EXTRAIT:
━━━━━━━━
L’inquiétant recul des libertés individuelles et collectives en Algérie

L'inquiétant recul des libertés individuelles et collectives en Algérie

The families of those arrested, gathered in Place Audin in Algiers on 28 November 2019, calling for the release of their loved ones. The gathering was broken up by the police.

(Zahra Rahmouni)

Une foule se presse devant les portes du tribunal de Sidi M’Hamed, situé en plein cœur d’Alger. Ce lundi 11 novembre, 42 personnes doivent comparaitre dans le cadre du plus important procès de ces derniers mois, en Algérie. La justice reproche à la majorité d’entre eux d’avoir brandi le drapeau amazigh (berbère) durant l’une des manifestations du hirak (nom donné au mouvement de contestation qui secoue le pays depuis février 2019).
━━━━━━━━
Résume en deux phrases l'extrait sur le recul des libertés en Algérie.

MATÉRIEL RECUEILLI:
━━━━━━━━
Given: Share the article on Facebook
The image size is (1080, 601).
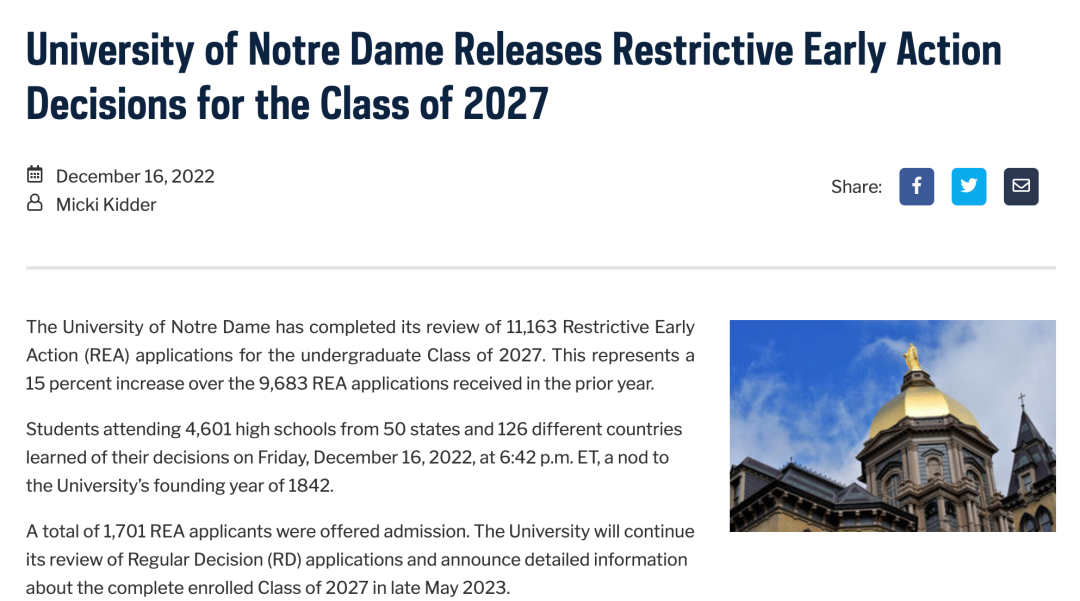Looking at the screenshot, I should point(916,187).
━━━━━━━━
LA SOLUTION: Le lundi 11 novembre, une foule se presse devant le tribunal de Sidi M'Hamed, au cœur d'Alger, où 42 personnes doivent comparaître dans le plus important procès de ces derniers mois en Algérie. La justice reproche à la plupart d'entre elles d'avoir brandi le drapeau amazigh (berbère) pendant une manifestation du hirak, le mouvement de contestation qui secoue le pays depuis février 2019.